Die Verbesserungen in verkehrlicher und wirtschaftlicher Hinsicht hat die Bahn noch nicht klar machen können, ihre Wirtschaftlichkeitsberechnungen bis heute geheim gehalten. Offensichtlich wäre das Projekt ohne die Millionenzuschüsse des Landes (Flughafen!) nicht wirtschaftlich gewesen. Gehört dazu auch die Einsparung von Zugpersonal - Gerüchte sprechen von vielen Lokführerstellen - wegen der kurzen Haltezeiten im Durchgangsbahnhof auf Kosten der Reisequalität in Richtung Pünktlichkeit und Umsteigen?
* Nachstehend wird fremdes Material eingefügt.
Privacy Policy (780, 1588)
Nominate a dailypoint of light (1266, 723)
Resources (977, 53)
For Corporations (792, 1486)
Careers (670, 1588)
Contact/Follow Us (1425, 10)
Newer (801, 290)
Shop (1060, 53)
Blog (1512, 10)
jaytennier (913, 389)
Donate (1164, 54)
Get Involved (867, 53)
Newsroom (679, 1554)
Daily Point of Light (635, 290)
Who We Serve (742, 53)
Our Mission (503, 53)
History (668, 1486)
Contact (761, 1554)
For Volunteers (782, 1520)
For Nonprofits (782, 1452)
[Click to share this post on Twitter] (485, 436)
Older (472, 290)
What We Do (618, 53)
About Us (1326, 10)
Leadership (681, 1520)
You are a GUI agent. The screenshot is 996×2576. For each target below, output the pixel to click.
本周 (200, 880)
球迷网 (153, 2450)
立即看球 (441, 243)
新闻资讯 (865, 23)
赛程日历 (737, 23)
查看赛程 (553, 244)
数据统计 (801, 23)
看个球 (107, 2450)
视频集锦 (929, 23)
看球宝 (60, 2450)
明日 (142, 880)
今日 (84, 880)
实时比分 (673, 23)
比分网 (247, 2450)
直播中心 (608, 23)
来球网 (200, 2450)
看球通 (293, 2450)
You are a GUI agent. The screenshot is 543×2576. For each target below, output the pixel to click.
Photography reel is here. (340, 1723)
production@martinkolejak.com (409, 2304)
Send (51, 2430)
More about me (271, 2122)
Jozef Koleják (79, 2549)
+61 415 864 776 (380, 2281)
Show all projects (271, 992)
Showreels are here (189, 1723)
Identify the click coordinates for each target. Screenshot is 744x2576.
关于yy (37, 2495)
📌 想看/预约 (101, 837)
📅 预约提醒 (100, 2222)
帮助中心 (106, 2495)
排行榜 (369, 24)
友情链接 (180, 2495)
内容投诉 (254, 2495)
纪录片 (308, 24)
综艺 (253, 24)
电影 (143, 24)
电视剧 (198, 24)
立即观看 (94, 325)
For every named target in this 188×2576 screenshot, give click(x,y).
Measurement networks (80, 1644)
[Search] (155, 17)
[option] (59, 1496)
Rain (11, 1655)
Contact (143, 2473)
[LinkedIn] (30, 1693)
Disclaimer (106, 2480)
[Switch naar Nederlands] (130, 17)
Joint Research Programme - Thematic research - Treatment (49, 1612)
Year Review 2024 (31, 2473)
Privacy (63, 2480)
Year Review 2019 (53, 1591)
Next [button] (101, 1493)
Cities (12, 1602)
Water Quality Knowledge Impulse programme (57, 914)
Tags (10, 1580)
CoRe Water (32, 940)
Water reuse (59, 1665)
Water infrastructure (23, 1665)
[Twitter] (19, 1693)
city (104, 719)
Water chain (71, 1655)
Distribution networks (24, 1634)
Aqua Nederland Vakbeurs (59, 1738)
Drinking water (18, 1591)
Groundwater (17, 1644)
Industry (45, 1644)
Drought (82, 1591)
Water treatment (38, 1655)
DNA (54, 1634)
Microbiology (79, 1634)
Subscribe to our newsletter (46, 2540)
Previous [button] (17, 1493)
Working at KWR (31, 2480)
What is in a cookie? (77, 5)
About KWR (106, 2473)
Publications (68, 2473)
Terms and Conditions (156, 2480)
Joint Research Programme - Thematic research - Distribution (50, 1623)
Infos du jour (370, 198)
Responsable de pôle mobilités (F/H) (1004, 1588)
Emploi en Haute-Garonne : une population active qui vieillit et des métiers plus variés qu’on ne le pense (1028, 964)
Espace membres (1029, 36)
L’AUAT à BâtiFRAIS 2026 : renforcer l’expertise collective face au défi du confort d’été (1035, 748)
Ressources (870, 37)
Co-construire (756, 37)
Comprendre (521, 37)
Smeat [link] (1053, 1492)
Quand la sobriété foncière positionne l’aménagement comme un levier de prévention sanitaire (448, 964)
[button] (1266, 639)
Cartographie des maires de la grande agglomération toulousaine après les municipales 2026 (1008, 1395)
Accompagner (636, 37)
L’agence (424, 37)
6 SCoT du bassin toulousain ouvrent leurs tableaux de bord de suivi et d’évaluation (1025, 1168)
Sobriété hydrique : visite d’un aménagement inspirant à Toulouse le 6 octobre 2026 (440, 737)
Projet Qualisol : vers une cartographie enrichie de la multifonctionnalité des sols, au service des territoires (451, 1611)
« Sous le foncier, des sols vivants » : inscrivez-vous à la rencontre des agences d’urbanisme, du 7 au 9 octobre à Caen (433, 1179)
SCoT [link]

Schwelbrand löst Rauch aus

Zum Blog "Die Realität" vom 19.09. eine Mail von heute aus dem Universitätsgelände Vaihingen:

"...meine Nachbarin berichtete, dass ihr Mann gesehen hätte an der Haltestelle Universität am 18.9. ungefähr um 15 Uhr Feuerwehr, Krankenwagen und Polizei und starke Rauchentwicklung, "da wären  wohl Leute hochgebracht worden". Ich konnte weder bei Google, Stuttgarter Zeitung und Polizeibericht etwas darüber herausfinden. Dein Eintrag scheint aber die Störung zu bestätigen, es war wohl zwischen Schwabstr. und Uni etwas los. Wird das vertuscht aus Angst vor schlechter Presse wegen S 21? Vielleicht findest Du noch was heraus, ich werde auch noch rumfragen."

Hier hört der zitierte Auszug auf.